DSW Shoes, the Children's Place, Ben's Jewelers, and Bath & Body Works all closed shop.

Less than a decade after Thor bought the mall, it went through foreclosure, and the banks took it over. The bankruptcy court appointed a receiver in 2014, and CBRE Inc.'s Peter Stevens marketed the property for the court.

Sun Equity arrived in December 2014, buying the mall in bankruptcy court for $30 million. The firm, which focuses on turning around distressed malls, is plunking down an additional $40 million to create an outdoor shopping plaza called Greenleaf at Cheltenham.

By early 2016, only 10 small retailers remained, and by last month, only four: Philadelphia Vision Center, MetroPCS, a Wells Fargo bank, and T-Mobile.

Abe Tress, Sun's director of operations, said the firm has a similar project ongoing at an old shopping center at 5011 Route 130 in Delran.

"It's a lot of headache, but at the same time it's rewarding to take an eyesore or underutilized properties and turn them into assets for the community," Tress said.

Sun is part of the surge of private-equity firms that have stepped up since the great recession of 2008 to salvage broken malls. As mall traffic fell, more owners have walked away, as Thor did in Cheltenham.

Granite Run in Middletown Township, Delaware County, took a similar path, and is being redeveloped into a mixed-use property with an outdoor shopping center by BET Investments of Horsham.

In Cheltenham, the mall's bones "have always been strong" with the anchor tenants and the freestanding parcels out front, said managing director Dan Brickner of Metro Commercial, the mall's leasing agency. "The problem is that an enclosed mall is very expensive to operate, and that's why that's being taken out and turned inside out with a shopping center with more parking."

The mall property is about 775,000 square feet of retail space. When the redevelopment is complete, it will be around 650,000 square feet of retail space with far more parking.  Brickner said part of the interior of the mall is being knocked down and replaced with surface parking.

"We are ready to go full force in the next two months," Tress said,  "with demolition and outfitting the big boxes with new designs."

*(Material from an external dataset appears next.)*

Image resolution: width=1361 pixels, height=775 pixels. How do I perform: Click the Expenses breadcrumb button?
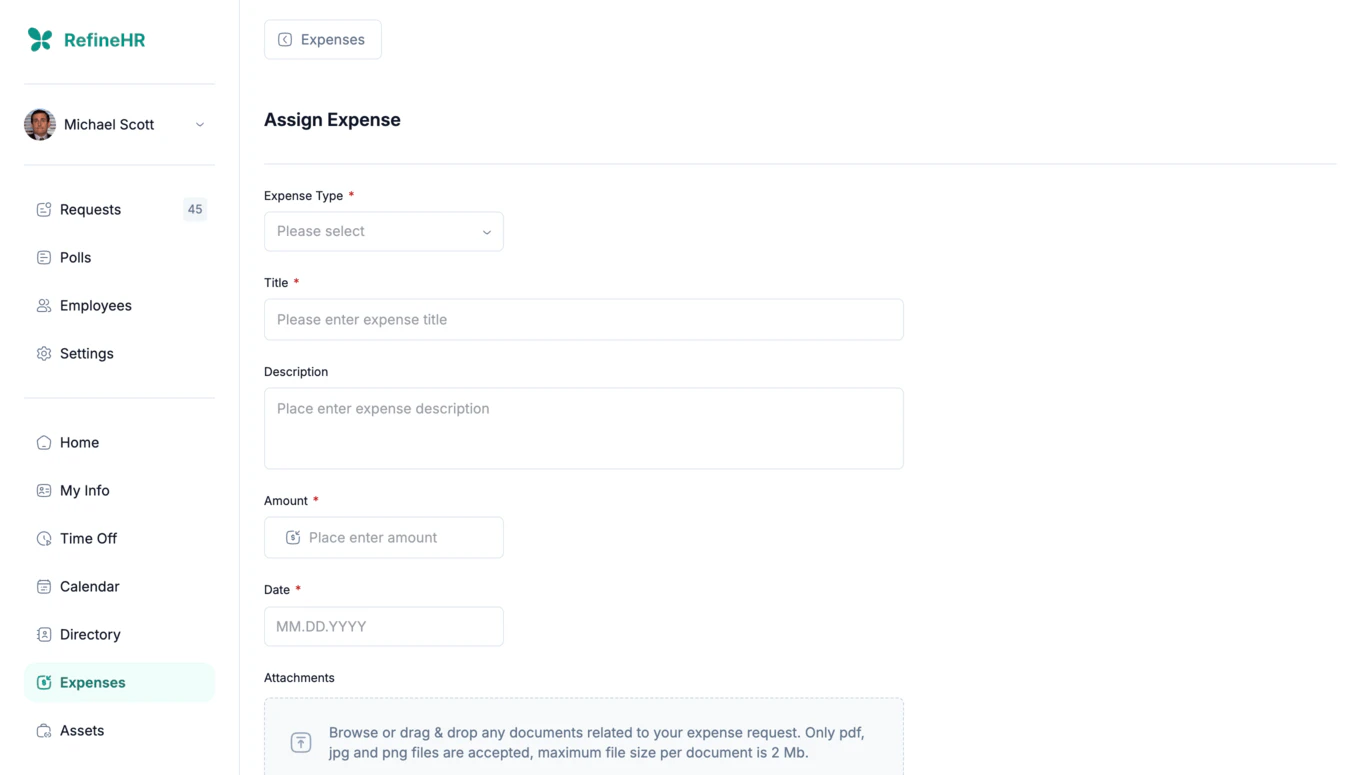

About 70,000 cars pass daily along Cheltenham Avenue, which divides Montgomery County and Philadelphia, the Delaware Valley Planning Commission reports.

Brickner said he could not yet announce specific tenants. "We are working with multiple national apparel brands, a national fitness chain, multiple national fast-casual food concepts, and a number of regional soft goods and service concepts," he said.

Boisselle, who has invested 24 years in the mall, said business is down 30 percent to 40 percent since the renovation began, forcing him to cut night hours.

"This is retirement," said Boisselle, 57, as nightfall made his store shine beside the dark storefronts. "Even when I'm gone, the idea is to keep this shop going. The community needs it.

"I'm optimistic this is going to work. I wouldn't have stayed if I wasn't."

Among his customers last week was Kassee Clowney, a second grader at DePaul Catholic School, who came in for the first time with his grandmother Doris, a regular like her daughter-in-law and another grandchild. Kassee didn't know why pages in books were turning colors when he tried to read them.

Clowney, 7, of North Philadelphia, was brought in to get his eyes examined by an optometrist.

About 20 minutes later, the boy returned with his grandmother.

"He's going to need glasses," she said. "We'll be back."

Tiffany Matthews, 45, will also be back. "It feels more personal than the chains," said Matthews, a health-care advocate from Elkins Park who came with daughter Arianne Wilson, 12, for two new pairs of glasses. Matthews has been a customer for five years.

"I don't want to have to drive all the way to King of Prussia or even Willow Grove," she said. "It's still a trek."